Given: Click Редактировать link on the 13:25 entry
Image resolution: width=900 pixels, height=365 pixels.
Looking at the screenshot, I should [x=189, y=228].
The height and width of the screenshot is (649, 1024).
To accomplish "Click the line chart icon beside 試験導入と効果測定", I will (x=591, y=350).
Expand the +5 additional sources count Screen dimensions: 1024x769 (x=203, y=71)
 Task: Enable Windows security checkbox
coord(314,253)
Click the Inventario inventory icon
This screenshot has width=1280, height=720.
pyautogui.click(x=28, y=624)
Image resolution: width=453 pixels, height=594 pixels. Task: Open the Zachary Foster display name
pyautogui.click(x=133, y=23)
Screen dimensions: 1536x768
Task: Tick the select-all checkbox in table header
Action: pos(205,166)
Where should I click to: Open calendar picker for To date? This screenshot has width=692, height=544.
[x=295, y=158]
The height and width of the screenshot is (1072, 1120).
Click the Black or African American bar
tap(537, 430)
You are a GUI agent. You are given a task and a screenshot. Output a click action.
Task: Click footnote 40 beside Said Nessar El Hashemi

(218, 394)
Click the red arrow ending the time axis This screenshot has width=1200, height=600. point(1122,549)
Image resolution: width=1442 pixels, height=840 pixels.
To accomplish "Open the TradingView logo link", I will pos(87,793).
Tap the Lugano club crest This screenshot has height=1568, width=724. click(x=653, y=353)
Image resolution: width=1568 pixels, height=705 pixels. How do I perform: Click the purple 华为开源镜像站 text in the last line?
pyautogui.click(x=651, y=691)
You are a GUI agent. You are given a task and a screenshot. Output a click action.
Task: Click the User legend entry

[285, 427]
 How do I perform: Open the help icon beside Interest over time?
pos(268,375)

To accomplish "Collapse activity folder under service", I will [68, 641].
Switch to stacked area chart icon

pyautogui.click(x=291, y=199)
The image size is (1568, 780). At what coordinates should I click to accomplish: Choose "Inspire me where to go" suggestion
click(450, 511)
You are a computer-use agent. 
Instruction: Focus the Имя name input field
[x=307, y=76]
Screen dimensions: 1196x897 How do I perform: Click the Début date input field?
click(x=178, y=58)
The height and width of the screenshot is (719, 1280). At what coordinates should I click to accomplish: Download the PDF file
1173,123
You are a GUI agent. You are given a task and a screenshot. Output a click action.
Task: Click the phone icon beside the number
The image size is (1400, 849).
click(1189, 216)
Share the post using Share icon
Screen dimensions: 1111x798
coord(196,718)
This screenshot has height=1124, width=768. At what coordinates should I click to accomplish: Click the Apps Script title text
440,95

+++

• Goal of the exercise: What lines of the data include the word "link"? Copy each of them.

• Written response:
Given: Click Редактировать link on the 13:25 entry
To accomplish "Open the TradingView logo link", I will pos(87,793).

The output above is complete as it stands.